## [Section de texte]

● ● ●

Le quatrième verrou est constitué par le manque d'opportunités émancipatrices au sein de ces territoires pour les jeunes filles, par exemple en termes d'offres de stages. Le déploiement de 30 000 offres de stages à destination des jeunes des quartiers sensibles, qui a été mis en place en 2017-2018, devrait être dupliqué pour les jeunes des zones rurales, ce qui supposerait bien sûr une adaptation, notamment pour relever le défi de la mobilité. En effet, il est nécessairement plus difficile, dans ces territoires, de donner accès à des stages très variés. Les opportunités émancipatrices peuvent également correspondre à des engagements associatifs, des rencontres avec des professionnels ou des étudiants qui pourront changer l'orientation de ces jeunes femmes et permettre la découverte de formations qui ne sont pas celles qui existent au sein de leur territoire d'origine. Cela commence dès le plus jeune âge. La question de l'accès à l'internat dès la classe de seconde se pose notamment pour certaines jeunes filles, qui ne s'y sentent pas prêtes, qui n'y auront pas de place ou qui se heurteront à des enjeux financiers, pas toujours réglés par les systèmes de bourses.

Enfin, le dernier verrou est celui de la fracture numérique, en matière à la fois d'usage, de connexion et d'accès aux outils digitaux. Nous notons de manière très précise que les jeunes filles et les jeunes garçons issus des territoires ruraux ont un usage du numérique à des fins académiques et professionnalisantes bien plus limité que des jeunes urbains ultra connectés. Sans même parler de la projection vers les métiers du numérique, quasiment interdite aux jeunes filles de ces territoires.

Après l'énoncé de ces verrous et pour prendre un peu de hauteur : nous notons chez les jeunes filles rurales, globalement, une bonne réussite à l'école primaire, avec des résultats supérieurs à la moyenne nationale, et une évolution plutôt à la baisse dès le collège et le lycée. Ce qui est frappant, c'est ensuite la construction des parcours académiques des jeunes, dans ces territoires. Moins ambitieuse que dans les grandes métropoles, cette construction des parcours semble toutefois plus favorable aux jeunes filles qu'aux jeunes hommes. Le sociologue Benoît Coquard l'a démontré : en termes de résultats scolaires, de motivation et de volonté de se former ailleurs, les jeunes filles sortent du lot. Mais celles qui poursuivent leur formation hors de leur territoire et souhaitent revenir ensuite ne trouvent pas nécessairement d'emploi correspondant à leur diplôme, et peuvent expérimenter un sentiment de déclassement et une situation économique sous-optimale.

● ● ●

## [Extrait de données]
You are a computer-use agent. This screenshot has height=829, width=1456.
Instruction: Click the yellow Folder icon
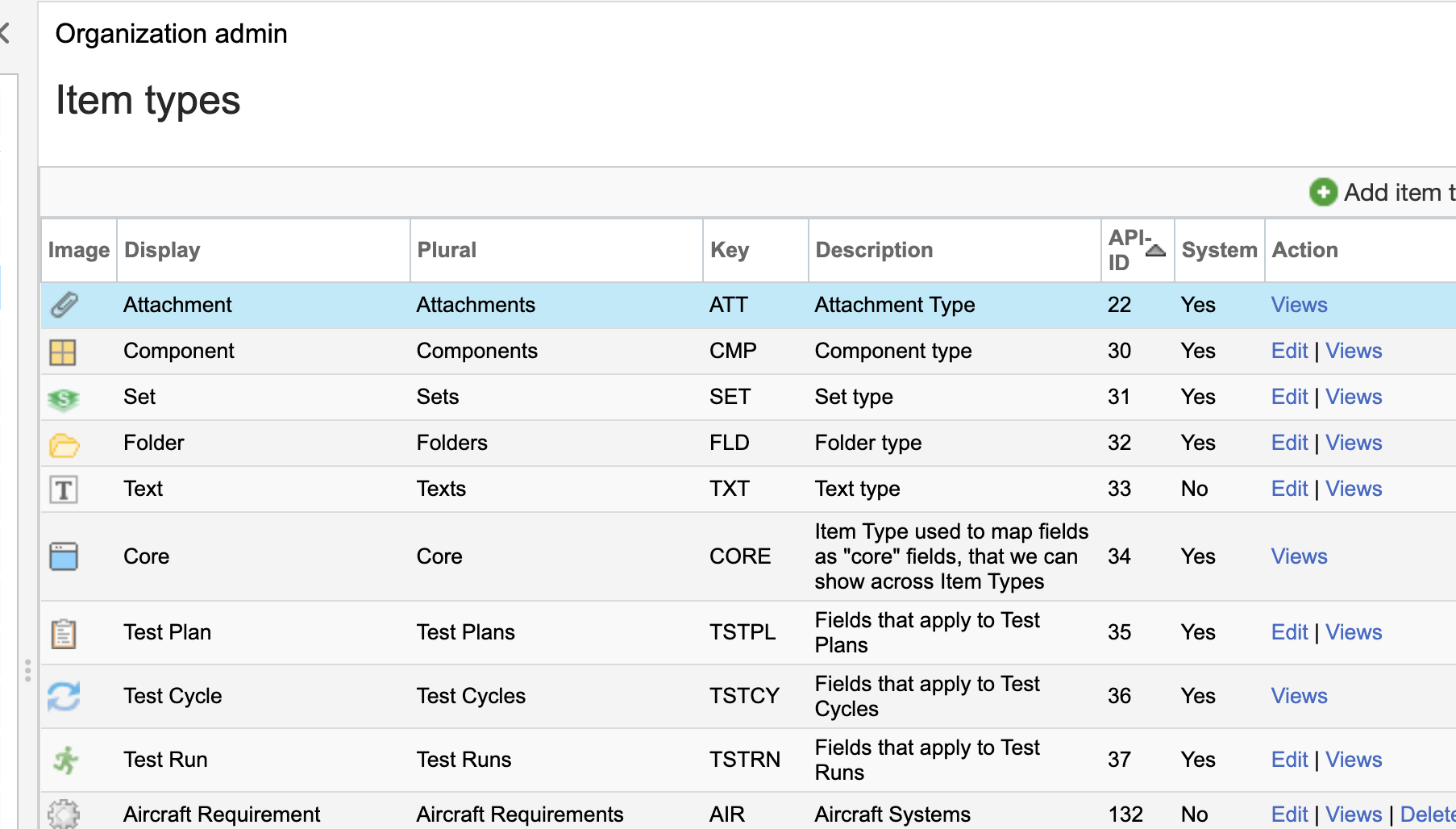64,444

● ● ●

## [Tâche courte]
Répondez à ces questions sur le texte consacré aux jeunes filles des territoires ruraux :
(a) Combien d'offres de stages ont été déployées en 2017-2018 pour les jeunes des quartiers sensibles ?
(b) Quel est le dernier verrou évoqué ?
(c) Quel sociologue est cité ?
Appuyez-vous exclusivement sur le texte pour répondre.

## [Réponse attendue]
(a) 30 000 offres de stages.
(b) La fracture numérique.
(c) Benoît Coquard.